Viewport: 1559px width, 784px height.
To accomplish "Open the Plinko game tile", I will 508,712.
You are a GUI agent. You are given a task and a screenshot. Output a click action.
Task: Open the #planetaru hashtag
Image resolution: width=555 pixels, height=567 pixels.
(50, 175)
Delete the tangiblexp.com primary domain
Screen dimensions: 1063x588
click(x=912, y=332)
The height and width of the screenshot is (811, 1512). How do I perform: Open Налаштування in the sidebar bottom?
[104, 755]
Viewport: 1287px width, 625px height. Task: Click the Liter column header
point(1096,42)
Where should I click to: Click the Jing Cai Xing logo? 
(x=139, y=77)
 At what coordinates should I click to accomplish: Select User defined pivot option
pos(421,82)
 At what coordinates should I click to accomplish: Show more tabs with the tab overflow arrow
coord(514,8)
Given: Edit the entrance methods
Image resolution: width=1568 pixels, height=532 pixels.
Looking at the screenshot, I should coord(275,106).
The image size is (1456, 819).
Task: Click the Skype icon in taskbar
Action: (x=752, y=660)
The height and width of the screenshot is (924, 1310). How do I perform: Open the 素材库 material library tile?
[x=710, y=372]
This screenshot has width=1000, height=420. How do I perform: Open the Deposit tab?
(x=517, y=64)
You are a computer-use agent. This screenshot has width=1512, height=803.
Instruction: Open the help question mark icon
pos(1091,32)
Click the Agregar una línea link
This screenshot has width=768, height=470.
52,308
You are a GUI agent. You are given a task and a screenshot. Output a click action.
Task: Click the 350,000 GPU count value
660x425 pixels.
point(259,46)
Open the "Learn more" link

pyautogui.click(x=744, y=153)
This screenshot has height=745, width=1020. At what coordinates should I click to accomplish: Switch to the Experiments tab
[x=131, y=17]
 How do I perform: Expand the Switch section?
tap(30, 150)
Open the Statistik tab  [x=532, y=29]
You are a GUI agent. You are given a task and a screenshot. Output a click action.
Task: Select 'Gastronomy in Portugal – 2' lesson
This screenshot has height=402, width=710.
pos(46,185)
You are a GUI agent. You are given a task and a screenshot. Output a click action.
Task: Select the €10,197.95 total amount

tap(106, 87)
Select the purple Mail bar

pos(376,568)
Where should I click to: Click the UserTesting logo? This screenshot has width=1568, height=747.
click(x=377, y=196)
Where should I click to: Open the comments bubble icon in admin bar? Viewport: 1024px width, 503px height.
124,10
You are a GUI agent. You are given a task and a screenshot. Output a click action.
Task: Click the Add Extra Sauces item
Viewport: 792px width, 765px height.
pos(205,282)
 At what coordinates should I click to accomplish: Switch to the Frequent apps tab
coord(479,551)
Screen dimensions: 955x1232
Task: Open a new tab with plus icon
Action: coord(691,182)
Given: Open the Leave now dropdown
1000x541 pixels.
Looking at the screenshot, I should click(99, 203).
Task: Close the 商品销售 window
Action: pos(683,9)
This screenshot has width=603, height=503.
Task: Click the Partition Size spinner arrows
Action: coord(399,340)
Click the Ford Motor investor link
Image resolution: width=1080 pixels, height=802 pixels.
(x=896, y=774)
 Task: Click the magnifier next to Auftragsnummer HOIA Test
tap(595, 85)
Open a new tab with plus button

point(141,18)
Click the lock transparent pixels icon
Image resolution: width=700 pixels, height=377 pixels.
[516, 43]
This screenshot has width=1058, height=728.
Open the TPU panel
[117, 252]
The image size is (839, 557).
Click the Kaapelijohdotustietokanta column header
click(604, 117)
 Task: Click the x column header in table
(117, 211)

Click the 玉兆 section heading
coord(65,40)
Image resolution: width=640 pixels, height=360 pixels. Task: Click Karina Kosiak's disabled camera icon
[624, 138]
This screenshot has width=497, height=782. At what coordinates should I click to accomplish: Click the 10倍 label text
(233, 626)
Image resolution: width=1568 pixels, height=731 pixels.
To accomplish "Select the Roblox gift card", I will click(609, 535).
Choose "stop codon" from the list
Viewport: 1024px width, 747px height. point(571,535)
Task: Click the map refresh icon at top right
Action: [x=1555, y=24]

===============

Output every line above as a Markdown table, with the row number in a column headed "No." and the text of the line in a column headed "Line". Leave out blank lines.

| No. | Line |
|---|---|
| 1 | Viewport: 1559px width, 784px height. |
| 2 | To accomplish "Open the Plinko game tile", I will 508,712. |
| 3 | You are a GUI agent. You are given a task and a screenshot. Output a click action. |
| 4 | Task: Open the #planetaru hashtag |
| 5 | Image resolution: width=555 pixels, height=567 pixels. |
| 6 | (50, 175) |
| 7 | Delete the tangiblexp.com primary domain |
| 8 | Screen dimensions: 1063x588 |
| 9 | click(x=912, y=332) |
| 10 | The height and width of the screenshot is (811, 1512). How do I perform: Open Налаштування in the sidebar bottom? |
| 11 | [104, 755] |
| 12 | Viewport: 1287px width, 625px height. Task: Click the Liter column header |
| 13 | point(1096,42) |
| 14 | Where should I click to: Click the Jing Cai Xing logo?  |
| 15 | (x=139, y=77) |
| 16 |  At what coordinates should I click to accomplish: Select User defined pivot option |
| 17 | pos(421,82) |
| 18 |  At what coordinates should I click to accomplish: Show more tabs with the tab overflow arrow |
| 19 | coord(514,8) |
| 20 | Given: Edit the entrance methods |
| 21 | Image resolution: width=1568 pixels, height=532 pixels. |
| 22 | Looking at the screenshot, I should coord(275,106). |
| 23 | The image size is (1456, 819). |
| 24 | Task: Click the Skype icon in taskbar |
| 25 | Action: (x=752, y=660) |
| 26 | The height and width of the screenshot is (924, 1310). How do I perform: Open the 素材库 material library tile? |
| 27 | [x=710, y=372] |
| 28 | This screenshot has width=1000, height=420. How do I perform: Open the Deposit tab? |
| 29 | (x=517, y=64) |
| 30 | You are a computer-use agent. This screenshot has width=1512, height=803. |
| 31 | Instruction: Open the help question mark icon |
| 32 | pos(1091,32) |
| 33 | Click the Agregar una línea link |
| 34 | This screenshot has width=768, height=470. |
| 35 | 52,308 |
| 36 | You are a GUI agent. You are given a task and a screenshot. Output a click action. |
| 37 | Task: Click the 350,000 GPU count value |
| 38 | 660x425 pixels. |
| 39 | point(259,46) |
| 40 | Open the "Learn more" link |
| 41 | pyautogui.click(x=744, y=153) |
| 42 | This screenshot has height=745, width=1020. At what coordinates should I click to accomplish: Switch to the Experiments tab |
| 43 | [x=131, y=17] |
| 44 |  How do I perform: Expand the Switch section? |
| 45 | tap(30, 150) |
| 46 | Open the Statistik tab  [x=532, y=29] |
| 47 | You are a GUI agent. You are given a task and a screenshot. Output a click action. |
| 48 | Task: Select 'Gastronomy in Portugal – 2' lesson |
| 49 | This screenshot has height=402, width=710. |
| 50 | pos(46,185) |
| 51 | You are a GUI agent. You are given a task and a screenshot. Output a click action. |
| 52 | Task: Select the €10,197.95 total amount |
| 53 | tap(106, 87) |
| 54 | Select the purple Mail bar |
| 55 | pos(376,568) |
| 56 | Where should I click to: Click the UserTesting logo? This screenshot has width=1568, height=747. |
| 57 | click(x=377, y=196) |
| 58 | Where should I click to: Open the comments bubble icon in admin bar? Viewport: 1024px width, 503px height. |
| 59 | 124,10 |
| 60 | You are a GUI agent. You are given a task and a screenshot. Output a click action. |
| 61 | Task: Click the Add Extra Sauces item |
| 62 | Viewport: 792px width, 765px height. |
| 63 | pos(205,282) |
| 64 |  At what coordinates should I click to accomplish: Switch to the Frequent apps tab |
| 65 | coord(479,551) |
| 66 | Screen dimensions: 955x1232 |
| 67 | Task: Open a new tab with plus icon |
| 68 | Action: coord(691,182) |
| 69 | Given: Open the Leave now dropdown |
| 70 | 1000x541 pixels. |
| 71 | Looking at the screenshot, I should click(99, 203). |
| 72 | Task: Close the 商品销售 window |
| 73 | Action: pos(683,9) |
| 74 | This screenshot has width=603, height=503. |
| 75 | Task: Click the Partition Size spinner arrows |
| 76 | Action: coord(399,340) |
| 77 | Click the Ford Motor investor link |
| 78 | Image resolution: width=1080 pixels, height=802 pixels. |
| 79 | (x=896, y=774) |
| 80 |  Task: Click the magnifier next to Auftragsnummer HOIA Test |
| 81 | tap(595, 85) |
| 82 | Open a new tab with plus button |
| 83 | point(141,18) |
| 84 | Click the lock transparent pixels icon |
| 85 | Image resolution: width=700 pixels, height=377 pixels. |
| 86 | [516, 43] |
| 87 | This screenshot has width=1058, height=728. |
| 88 | Open the TPU panel |
| 89 | [117, 252] |
| 90 | The image size is (839, 557). |
| 91 | Click the Kaapelijohdotustietokanta column header |
| 92 | click(604, 117) |
| 93 |  Task: Click the x column header in table |
| 94 | (117, 211) |
| 95 | Click the 玉兆 section heading |
| 96 | coord(65,40) |
| 97 | Image resolution: width=640 pixels, height=360 pixels. Task: Click Karina Kosiak's disabled camera icon |
| 98 | [624, 138] |
| 99 | This screenshot has width=497, height=782. At what coordinates should I click to accomplish: Click the 10倍 label text |
| 100 | (233, 626) |
| 101 | Image resolution: width=1568 pixels, height=731 pixels. |
| 102 | To accomplish "Select the Roblox gift card", I will click(609, 535). |
| 103 | Choose "stop codon" from the list |
| 104 | Viewport: 1024px width, 747px height. point(571,535) |
| 105 | Task: Click the map refresh icon at top right |
| 106 | Action: [x=1555, y=24] |